§ **What is required**
Locate "Create a new project with blank page icon" in the data below, then output the line it is on and all following lines through the last, word for word. Skip any pictures.

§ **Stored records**
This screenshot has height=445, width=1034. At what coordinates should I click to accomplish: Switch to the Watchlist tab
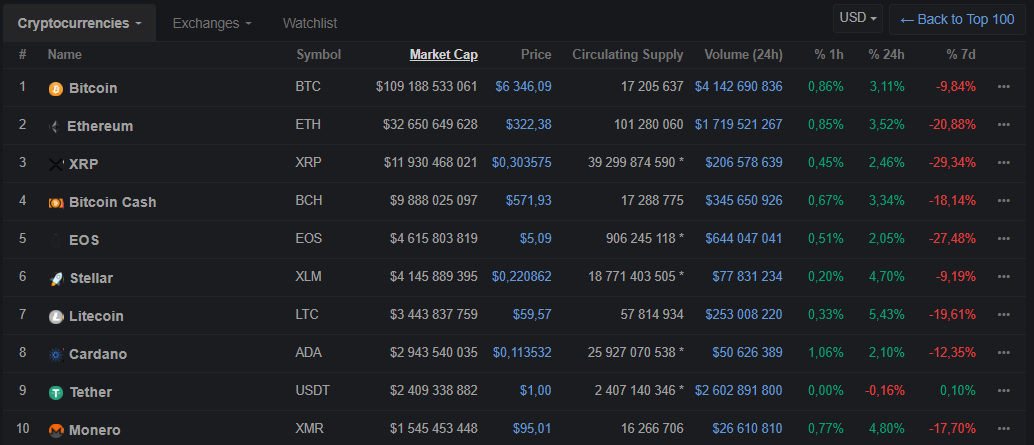(310, 22)
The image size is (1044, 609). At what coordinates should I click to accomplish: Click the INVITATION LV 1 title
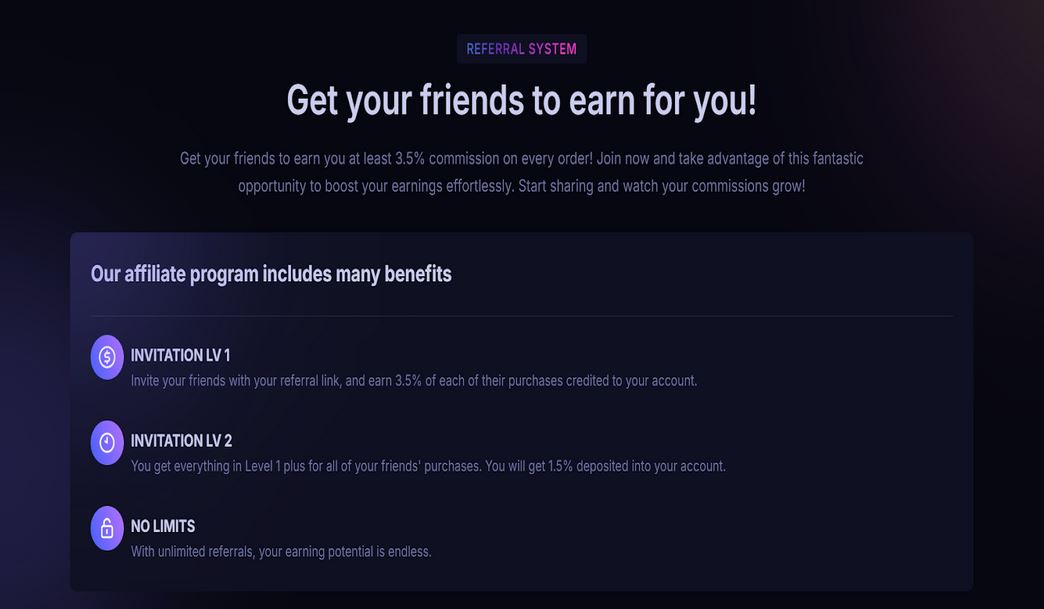pyautogui.click(x=180, y=355)
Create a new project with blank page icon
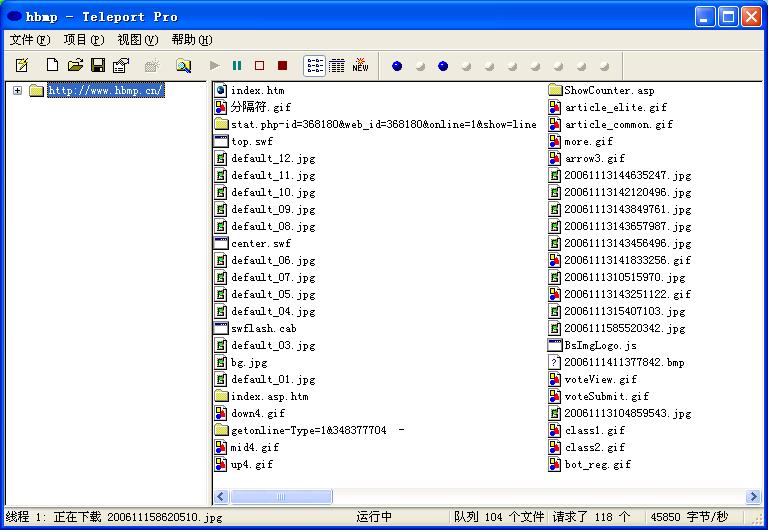 click(x=52, y=66)
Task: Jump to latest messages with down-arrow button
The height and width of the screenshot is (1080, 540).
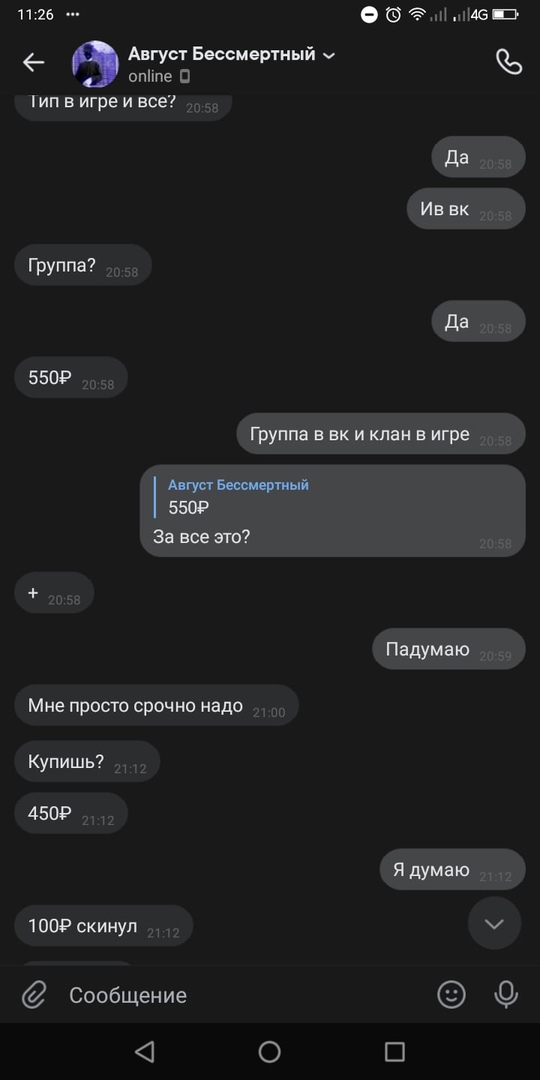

§ **Problem solution**
Create a new project with blank page icon
 click(x=52, y=66)
Task: Jump to latest messages with down-arrow button
The height and width of the screenshot is (1080, 540).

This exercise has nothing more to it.